Good task for SUPER CAPS..
for sure
'always' is a strong word...
yes it is lol
To keep a car from sliding on ice in the winter can one use a flywheel to keep the car going straight? using this only during winter times...DVD:)
just turn into the slide mate
@@ThinkingandTinkering What is the fun in that? am sure a gyro would be more interesting... DVD:)
How about some circle neodymium magnets the thickness of the flywheel. Great video as always!
Cool idea!
How large a flywheel would be needed to run a typical house for 6 hours a day?
They got videos on this. Commercial units at 10 KW. So depending on your set up a small one charging batteries up overnight ( cheaper build I think) or really large to a small generation for a day or two. Still need it sent to a battery bank I think.

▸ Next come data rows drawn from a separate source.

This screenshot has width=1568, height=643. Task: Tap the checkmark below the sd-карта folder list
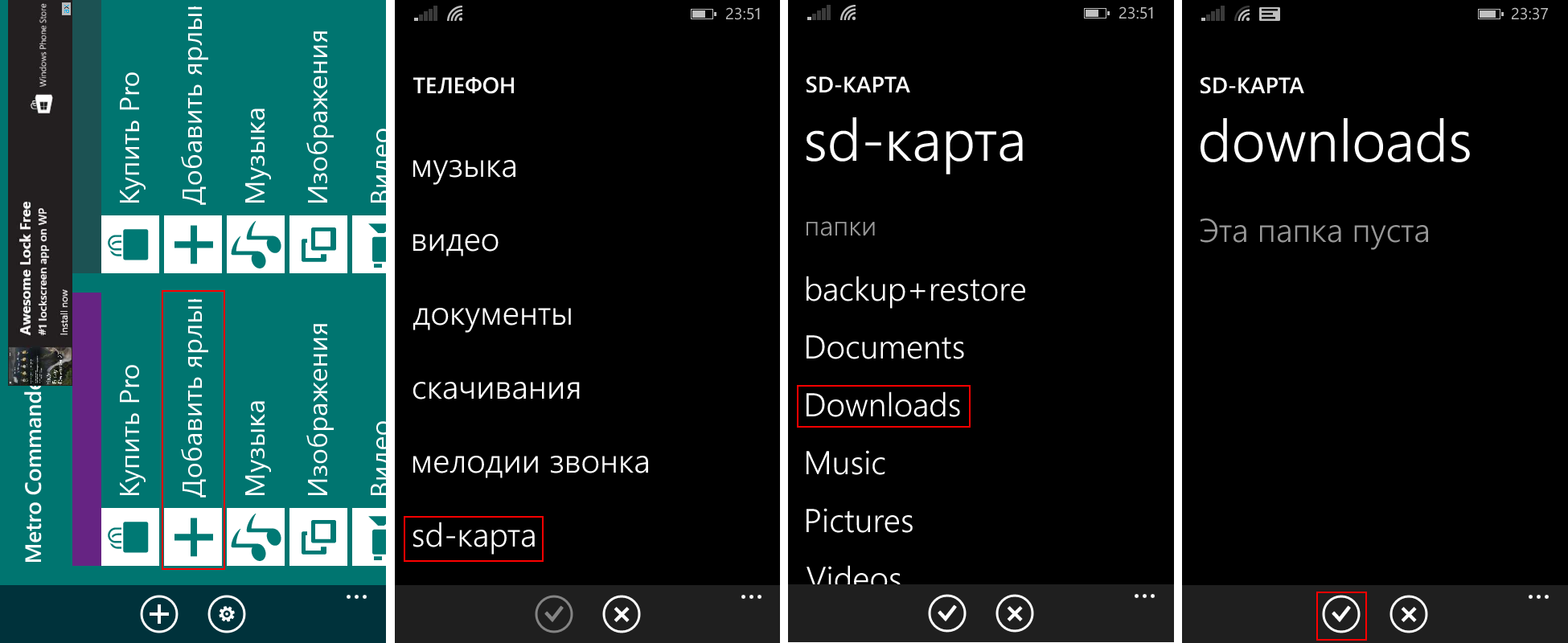[947, 614]
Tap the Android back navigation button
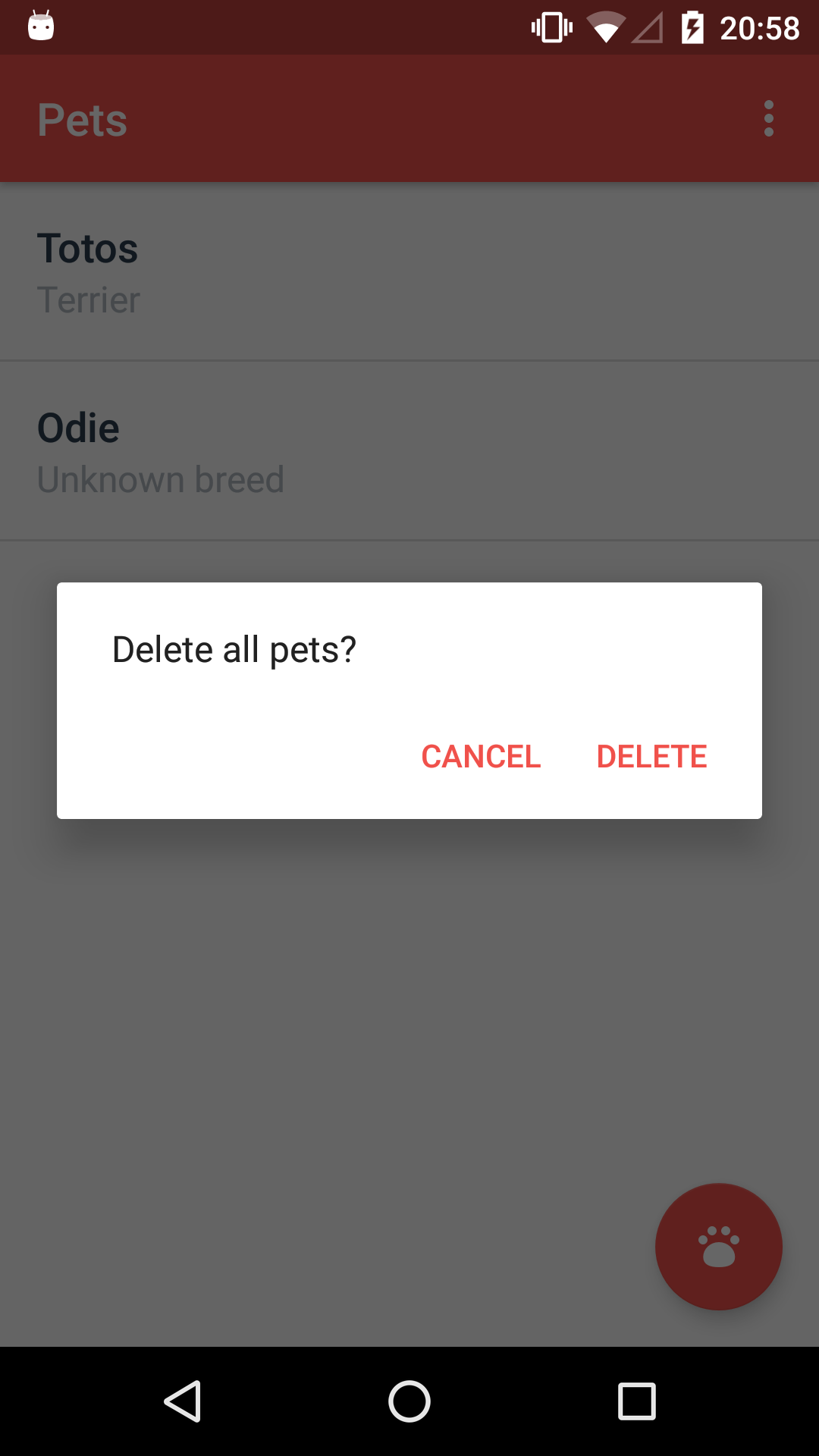The height and width of the screenshot is (1456, 819). point(182,1401)
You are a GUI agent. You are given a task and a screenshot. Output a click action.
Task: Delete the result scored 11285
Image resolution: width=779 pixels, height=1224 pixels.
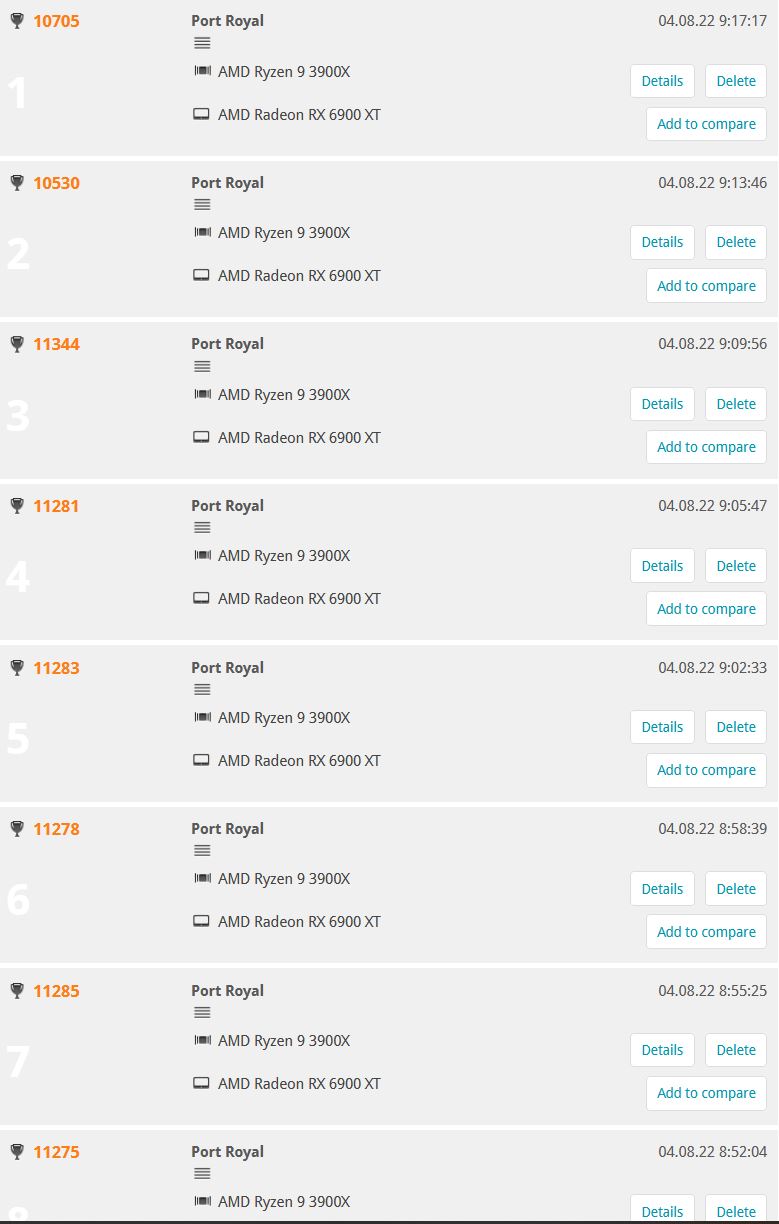click(736, 1050)
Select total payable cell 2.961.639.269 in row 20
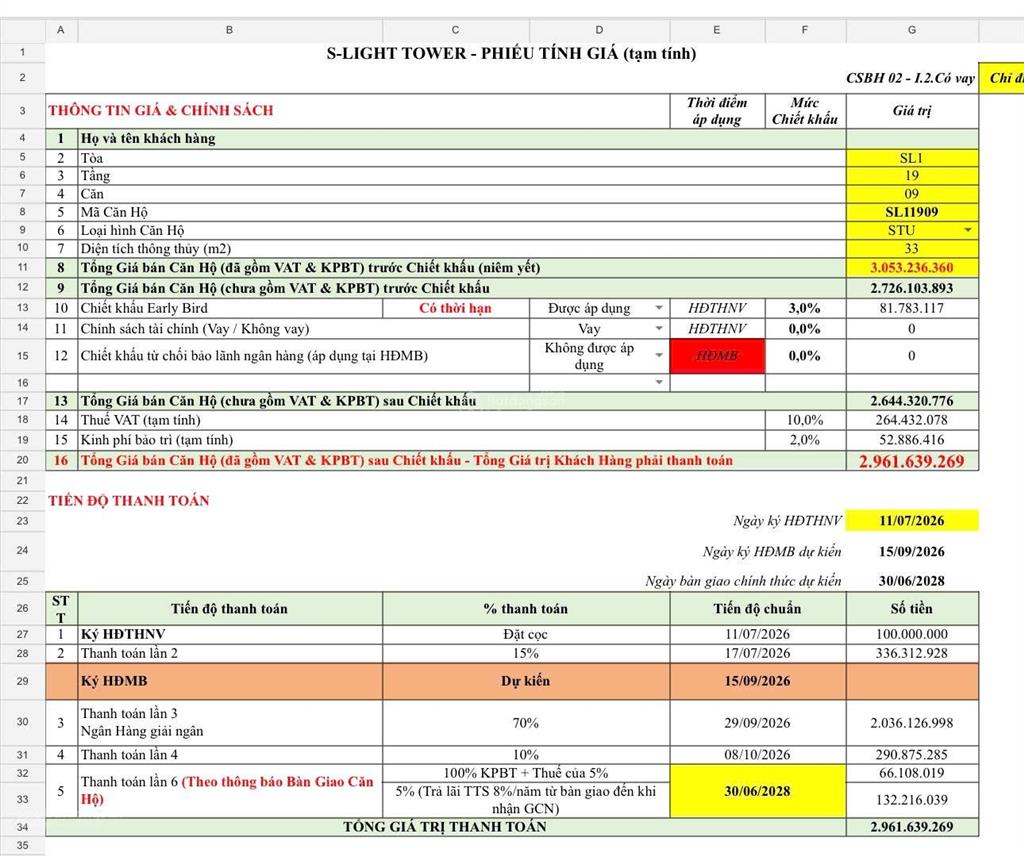This screenshot has height=856, width=1024. [912, 461]
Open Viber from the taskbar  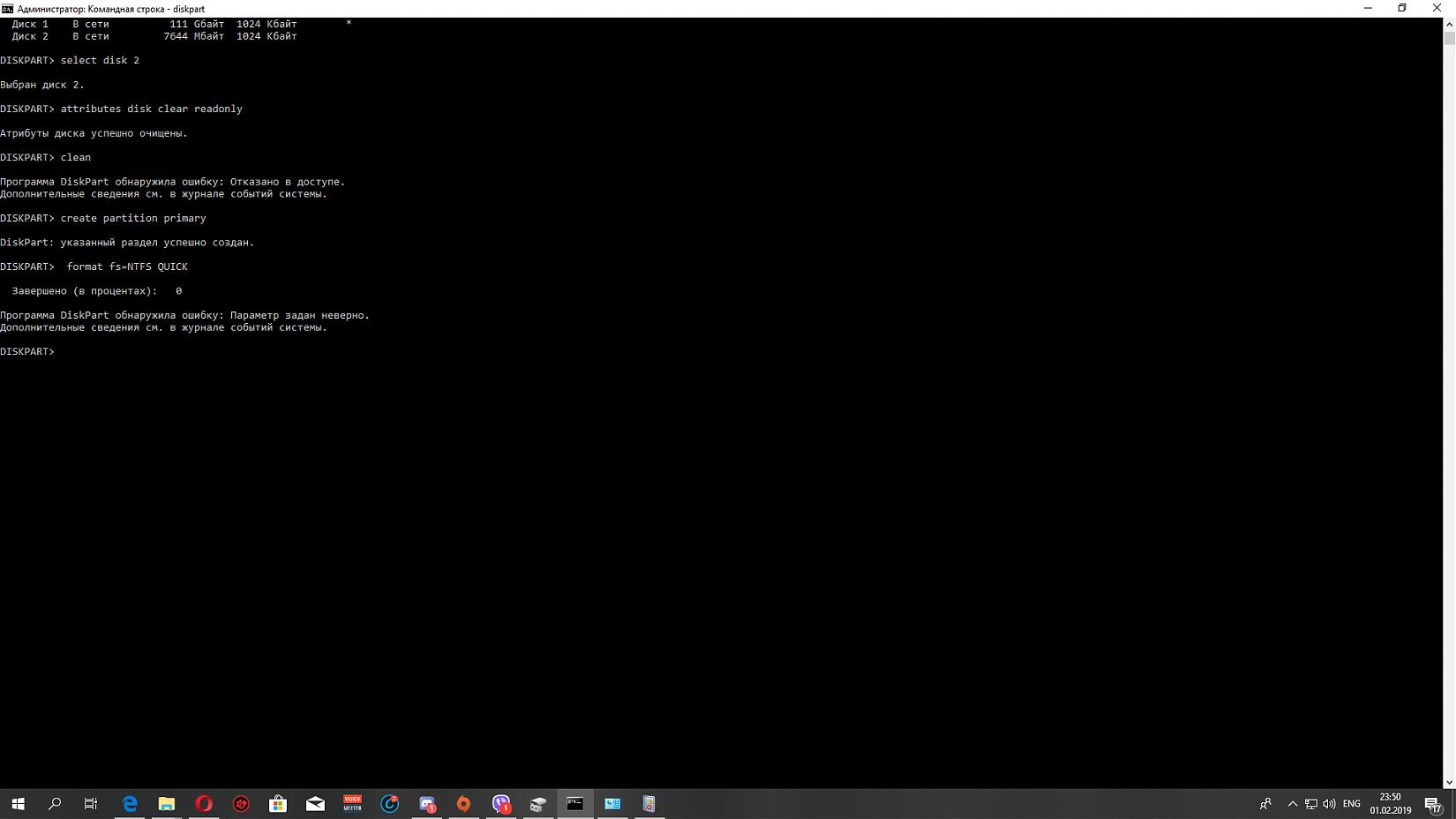pyautogui.click(x=501, y=804)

there are quite few design considerations to answer that mate - like how fast will you spin it - what do you need in terms of power to run a house etc
@@ThinkingandTinkering the average consumption is roughly 25 KWH, with a bias one could expect 6 hours to require 10-15 KWH. To make it easy math, say 2kwh per hour. Assuming the house owner has 3 sq meters in their basement and 2 meters high to make a concrete flywheel system out of concrete, would this give you sufficient parameters to make a small home non-chemical battery system?
@@ThinkingandTinkering oh and thank you so much for responding. I am very much enjoying learning from you about so many things.
Unless you use magnetic cogging as in the Hattem patent. Then it becomes ou
does it now
🙏👍🙏
cheers mate
Car brakes need to be designed with flywheels so they require less energy to start moving again. I know there are similar devices in some cars but all cars need these to reduce fuel consumption.
That is the march to electrics - every electric vehicle has regenerative braking, to conserve power.
for sure mate - isn't this KERS you are talking about?
At 1:30 seconds:
Secret plan for world domination???
HA HAHA HA HAHA 😂😂😂😂😂!!!!!!
Check out, Pinky and the Brain Cartoons. He has master Plans all laid out to perfection.
lol - will do mate lol
@@ThinkingandTinkering
But Dexter's laboratory cartoons will be especially helpful, he actually gets thing done in spite of Dede his sister making a mess of things.
Despicable 1 and 2 also hysterical stuff a foreign scientist in England. Hope you got some free time to watch these cartoon with Luke. Biting satire on real life.
Robert: "But the energy always remains less than or equal to the energy I put in."
Another idjit on CZcams asking why electric cars don't have generators on their wheels: "I'm gonna pretend I didn't hear that."
I wish I was joking... Someone once spent days arguing that the regenerative braking will magically fill the battery while the car is driving and, very importantly, not doing any braking.
A magnetic bearing is only as strong as the magnet and that is not very strong. Physically that is
very true mate - unless - of course - you use electromagnets - which they do use when power is not the issue
@@ThinkingandTinkering power is die issue unfortunately
So Rob, you mentioned about your plan for world domination. Are you a freemason?